··· TEXTABSCHNITT

Die Bleihütte Oker (BHO), auch Blei-Kupfer-Hütte Oker (BKO), vormals Frau-Marien-(Saiger-)Hütte, war ein Standort der frühneuzeitlichen bis industriellen Schwer- und Buntmetallgewinnung im Harz. Sie wurde von 1527 bis 1970 betrieben. In einem Nachfolgebetrieb wurde noch bis zum 31. Januar 2001 Blei aus Sekundärrohstoffen erschmolzen. Die Hütte lag am Ausgang des Okertals am Hüttenberg im heutigen Ortsteil Oker der Stadt Goslar. Auf dem ausgedehnten Werksgelände sind noch heute Betriebsteile der Harz-Metall GmbH ansässig.

······
··· GEGEBENE EINTRÄGE

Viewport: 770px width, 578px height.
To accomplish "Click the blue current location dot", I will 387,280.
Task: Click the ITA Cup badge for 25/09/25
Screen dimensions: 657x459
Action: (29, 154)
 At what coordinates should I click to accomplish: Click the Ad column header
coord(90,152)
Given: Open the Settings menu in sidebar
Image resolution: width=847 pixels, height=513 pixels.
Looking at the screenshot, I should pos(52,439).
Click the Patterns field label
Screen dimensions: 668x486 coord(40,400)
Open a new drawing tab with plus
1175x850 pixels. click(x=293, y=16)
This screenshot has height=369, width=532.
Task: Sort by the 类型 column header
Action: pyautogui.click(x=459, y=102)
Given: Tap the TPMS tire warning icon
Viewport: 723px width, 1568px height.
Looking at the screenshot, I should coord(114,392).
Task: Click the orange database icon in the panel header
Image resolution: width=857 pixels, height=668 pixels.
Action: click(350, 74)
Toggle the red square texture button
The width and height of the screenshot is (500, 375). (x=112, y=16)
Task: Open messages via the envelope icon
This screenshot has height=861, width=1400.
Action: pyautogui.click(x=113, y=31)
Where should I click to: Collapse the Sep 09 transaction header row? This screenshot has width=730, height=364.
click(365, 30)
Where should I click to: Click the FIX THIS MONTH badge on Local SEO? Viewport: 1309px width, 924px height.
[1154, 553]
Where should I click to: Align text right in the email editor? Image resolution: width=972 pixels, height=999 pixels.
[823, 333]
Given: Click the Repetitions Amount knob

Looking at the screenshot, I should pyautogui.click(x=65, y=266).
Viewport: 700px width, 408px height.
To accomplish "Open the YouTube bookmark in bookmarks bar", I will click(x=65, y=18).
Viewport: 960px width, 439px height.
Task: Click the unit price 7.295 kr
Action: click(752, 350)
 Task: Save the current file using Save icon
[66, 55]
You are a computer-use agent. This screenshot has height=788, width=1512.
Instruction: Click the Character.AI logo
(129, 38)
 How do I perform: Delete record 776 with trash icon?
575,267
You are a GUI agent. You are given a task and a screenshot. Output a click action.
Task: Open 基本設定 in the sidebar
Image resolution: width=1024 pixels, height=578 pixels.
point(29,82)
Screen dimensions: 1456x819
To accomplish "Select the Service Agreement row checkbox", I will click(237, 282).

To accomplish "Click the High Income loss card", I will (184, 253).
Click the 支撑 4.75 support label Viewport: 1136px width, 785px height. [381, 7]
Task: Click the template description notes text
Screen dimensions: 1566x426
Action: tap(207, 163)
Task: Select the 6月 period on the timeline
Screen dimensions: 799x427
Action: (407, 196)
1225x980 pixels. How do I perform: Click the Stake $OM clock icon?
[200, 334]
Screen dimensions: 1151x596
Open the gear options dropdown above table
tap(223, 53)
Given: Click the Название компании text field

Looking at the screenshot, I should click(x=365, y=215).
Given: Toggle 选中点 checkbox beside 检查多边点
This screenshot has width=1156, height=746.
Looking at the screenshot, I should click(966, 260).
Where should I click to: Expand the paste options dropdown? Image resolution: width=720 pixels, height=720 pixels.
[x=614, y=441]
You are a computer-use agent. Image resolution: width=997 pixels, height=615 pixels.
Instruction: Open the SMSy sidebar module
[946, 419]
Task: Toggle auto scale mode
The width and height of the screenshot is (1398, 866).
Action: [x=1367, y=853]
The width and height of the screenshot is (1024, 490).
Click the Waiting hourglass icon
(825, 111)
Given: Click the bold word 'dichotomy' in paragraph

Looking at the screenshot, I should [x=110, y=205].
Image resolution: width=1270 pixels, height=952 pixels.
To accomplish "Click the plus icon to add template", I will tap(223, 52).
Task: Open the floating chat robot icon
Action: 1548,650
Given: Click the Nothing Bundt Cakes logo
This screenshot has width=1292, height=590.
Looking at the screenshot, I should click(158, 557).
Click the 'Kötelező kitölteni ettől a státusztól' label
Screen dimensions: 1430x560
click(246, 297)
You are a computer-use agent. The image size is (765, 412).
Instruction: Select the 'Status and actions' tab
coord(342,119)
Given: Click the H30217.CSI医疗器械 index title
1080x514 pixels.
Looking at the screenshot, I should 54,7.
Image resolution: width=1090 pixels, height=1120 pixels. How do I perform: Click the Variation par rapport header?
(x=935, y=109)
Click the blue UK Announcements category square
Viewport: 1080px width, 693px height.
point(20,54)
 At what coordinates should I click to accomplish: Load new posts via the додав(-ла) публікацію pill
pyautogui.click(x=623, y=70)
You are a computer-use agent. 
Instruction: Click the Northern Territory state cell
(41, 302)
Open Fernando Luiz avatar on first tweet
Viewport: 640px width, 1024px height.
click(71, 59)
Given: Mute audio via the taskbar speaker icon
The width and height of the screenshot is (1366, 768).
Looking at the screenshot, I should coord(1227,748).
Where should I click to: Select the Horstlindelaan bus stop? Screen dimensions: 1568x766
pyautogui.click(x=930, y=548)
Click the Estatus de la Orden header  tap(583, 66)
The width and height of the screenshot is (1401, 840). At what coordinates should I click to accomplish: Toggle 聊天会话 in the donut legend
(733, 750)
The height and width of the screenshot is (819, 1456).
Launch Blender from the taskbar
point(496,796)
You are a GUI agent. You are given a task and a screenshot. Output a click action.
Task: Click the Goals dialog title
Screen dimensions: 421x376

······

◆ AUFGABEN
• a. Gib aus dem Text über die Bleihütte Oker die Stelle von "Die Bleihütte Oker" bis "Harz-Metall GmbH ansässig." wortgetreu wieder.
• b. Bis zu welchem Datum wurde laut dem Text über die Bleihütte Oker in einem Nachfolgebetrieb noch Blei erschmolzen?
Die Einträge braucht man hier nicht.

◆ LÖSUNGEN
• a.
Die Bleihütte Oker (BHO), auch Blei-Kupfer-Hütte Oker (BKO), vormals Frau-Marien-(Saiger-)Hütte, war ein Standort der frühneuzeitlichen bis industriellen Schwer- und Buntmetallgewinnung im Harz. Sie wurde von 1527 bis 1970 betrieben. In einem Nachfolgebetrieb wurde noch bis zum 31. Januar 2001 Blei aus Sekundärrohstoffen erschmolzen. Die Hütte lag am Ausgang des Okertals am Hüttenberg im heutigen Ortsteil Oker der Stadt Goslar. Auf dem ausgedehnten Werksgelände sind noch heute Betriebsteile der Harz-Metall GmbH ansässig.

• b. Bis zum 31. Januar 2001.